The term “value add services” is used a lot by content delivery networks to describe services that don’t fall under the typical commodity CDN business. It’s hard to define exactly what those services are as most CDN vendors don’t define it down to a product level. I get many questions asking what services are classified as value add, but the answer all depends on who you ask. The way I define it for people is that CDN services typically include four kinds of content delivery. Those are – audio/video streaming, audio/video downloads, software downloads and small object delivery.

Services outside of those would be considered value add and would include things like, application acceleration, dynamic site acceleration, front-end optimization, mobile content acceleration, media management (transcoding, ad insertion, content protection) and a host of other services for the purpose of security and commerce. That said, many of those value add services also utilize the CDN’s network to deliver this content, so not everything that falls under CDN can be that easily quantified as value add versus non-value add.

Each CDN vendor looks at and defines their services differently and many confuse the industry even more when they break out their revenue under the generic term of “value add services”, but then don’t define what those services are. Akamai in particular confuses the market because they break out part of their revenue based on services (products), while the other half is broken out by media and entertainment, which is not a product or service, but rather a vertical. All of this aside, here are what I consider to be the most common services that would fall under the term “value add services”, the way I define it, and definitions on what those services are.

  • Dynamic Site Acceleration (DSA): Dynamic site acceleration is a suite of technologies and products that deals with optimizing dynamically served content across the network. Traditional DSA services often include TCP optimization, route optimization, connection management, on-the-fly compression, SSL offload and pre-fetching technologies.
  • Front-End Optimization (FEO): Front-end optimization technologies help to reduce the number of page resources required to download a given page and makes the browser process the page faster. FEO technology isn’t used to bring content closer, but rather makes the content itself faster by optimizing the client side delivery of website resources.
  • Transparent Caching: Transparent caching platforms make intelligent decisions about which content can and should be cached inside a carrier’s network. By deploying intelligent caches strategically throughout their networks, operators can cache and deliver popular content close to subscribers and reduce the amount of transit traffic across their networks.
  • Licensed/Managed CDN: Licensed and managed CDN refers to software and services aimed at helping telcos, carriers and service providers build and deploy their own CDN services inside their network. Licensed CDN refers to the licensing of CDN software to the carrier who then builds a CDN solution on their own. Managed CDN is when a service based content delivery vendor helps build and manage the CDN component of the carrier’s network for them.
  • Application Acceleration: Application acceleration is a suite of technologies that combines fast packet processing with SSL acceleration, connection multiplexing, dynamic caching and adaptive compression to improve application response times. These technologies enable enterprise customers to accelerate the delivery of internal, external and latency sensitive applications to distributed users across the Internet or via their enterprise network.
  • Mobile Content Acceleration: Mobile content acceleration technologies are designed to specifically eliminate latencies found on mobile broadband networks to reduce page load times on mobile devices.
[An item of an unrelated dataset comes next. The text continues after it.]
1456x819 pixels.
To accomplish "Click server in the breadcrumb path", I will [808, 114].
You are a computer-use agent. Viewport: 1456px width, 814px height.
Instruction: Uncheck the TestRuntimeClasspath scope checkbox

In addition to these listed, you also have a whole host of different services to handle things like DoS attacks (security), custom and managed DNS, custom reporting, tracking and analytics (especially for ad delivery) and lots of pieces in the video ecosystem for managing and adding business rules around the monetization of video. This is how I would classify value add services, but others may define it differently. How you would define it?